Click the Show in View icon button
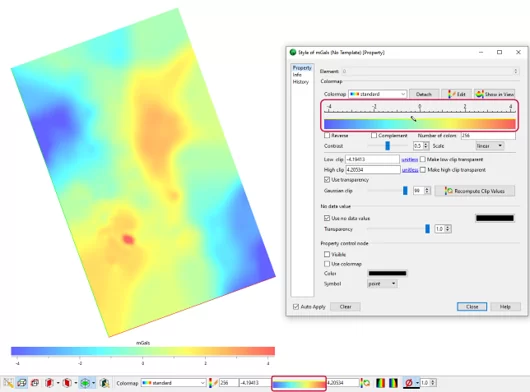Image resolution: width=530 pixels, height=392 pixels. (x=495, y=94)
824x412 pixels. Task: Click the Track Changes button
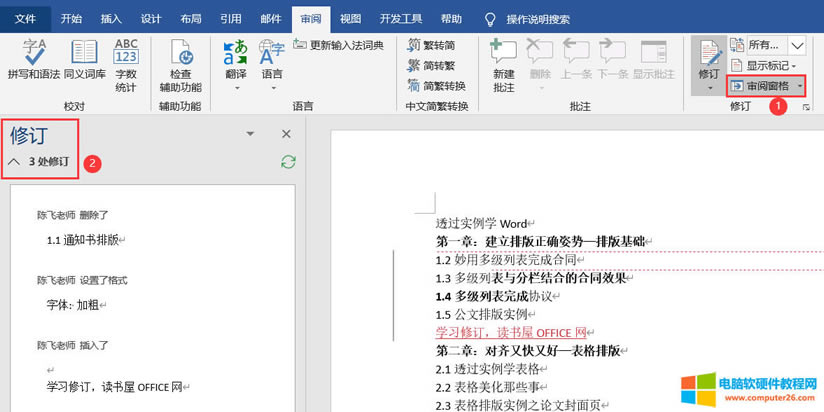(708, 60)
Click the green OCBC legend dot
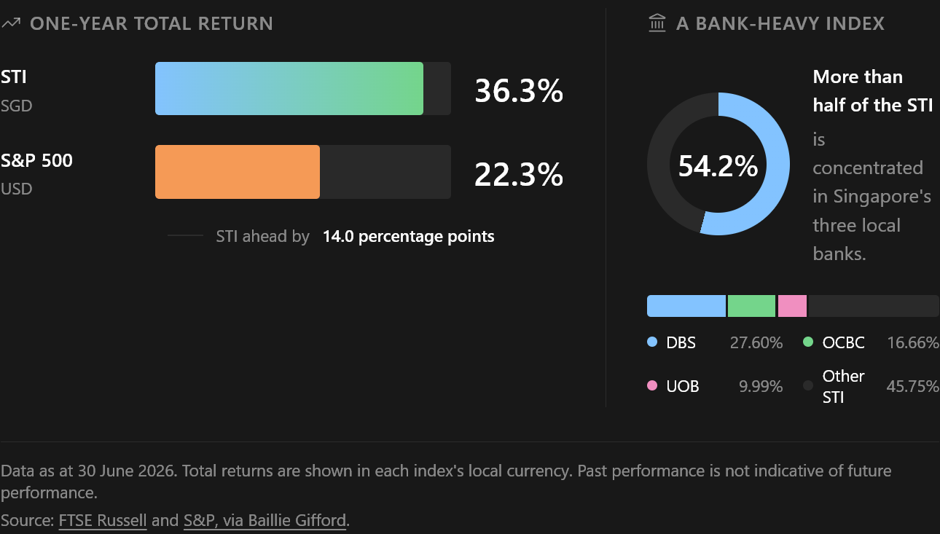The image size is (940, 534). pos(808,342)
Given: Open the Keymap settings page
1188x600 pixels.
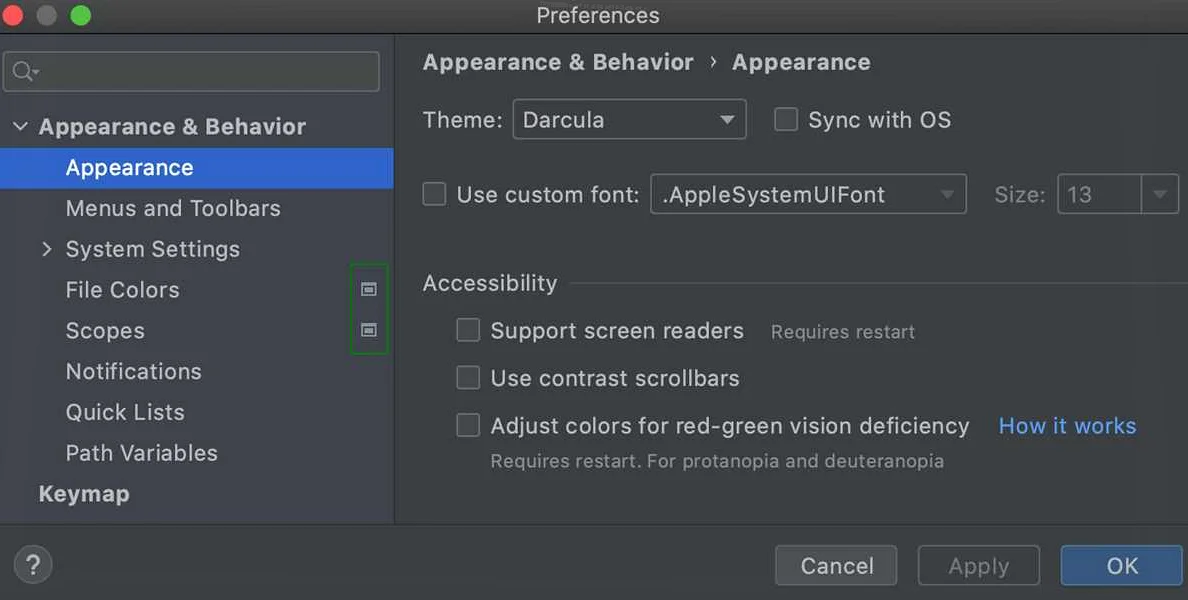Looking at the screenshot, I should 84,494.
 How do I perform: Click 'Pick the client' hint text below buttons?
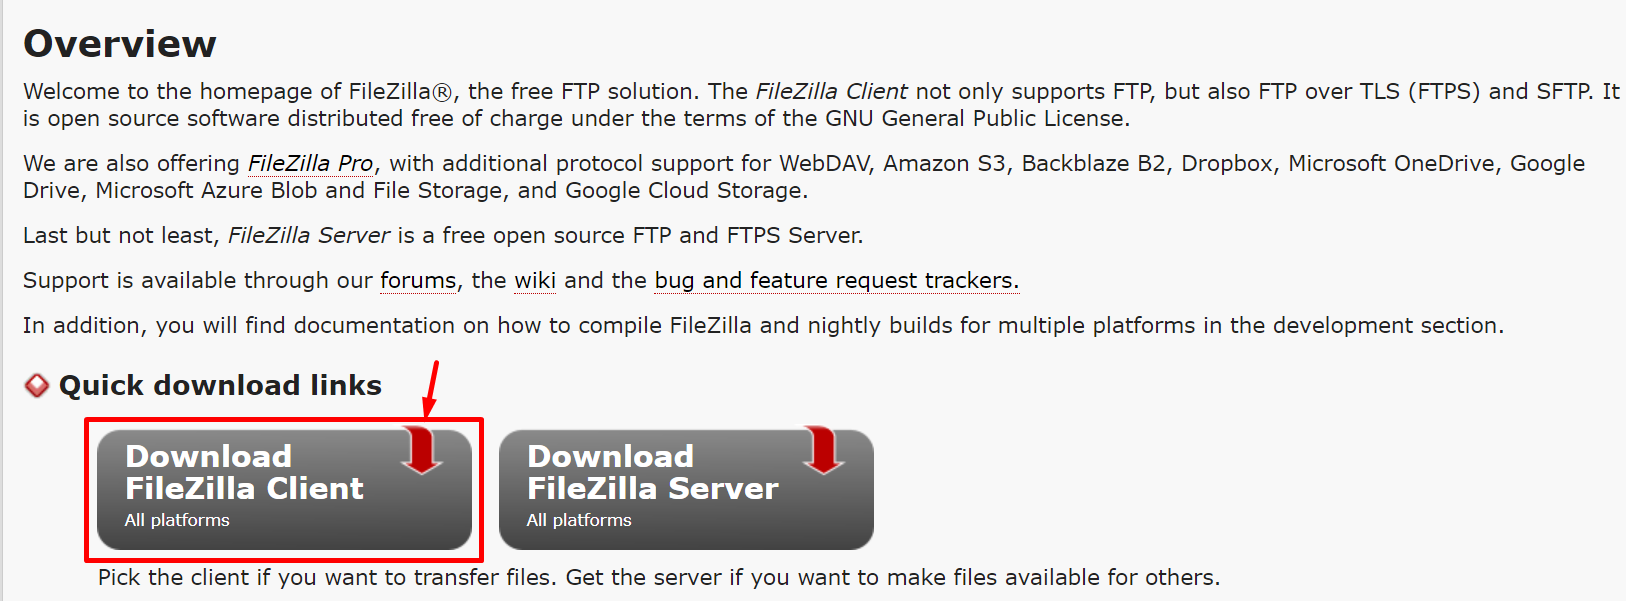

★ ★ ★ ★ ★

Copy out every item word for word, leaving out the pictures.

• SOLUTION BELOW
Click the Show in View icon button
Image resolution: width=530 pixels, height=392 pixels. (x=495, y=94)
824x412 pixels. Task: Click the Track Changes button
(708, 60)
Click the green OCBC legend dot
The image size is (940, 534). pos(808,342)
Given: Open the Keymap settings page
1188x600 pixels.
Looking at the screenshot, I should 84,494.
 How do I perform: Click 'Pick the client' hint text below buttons?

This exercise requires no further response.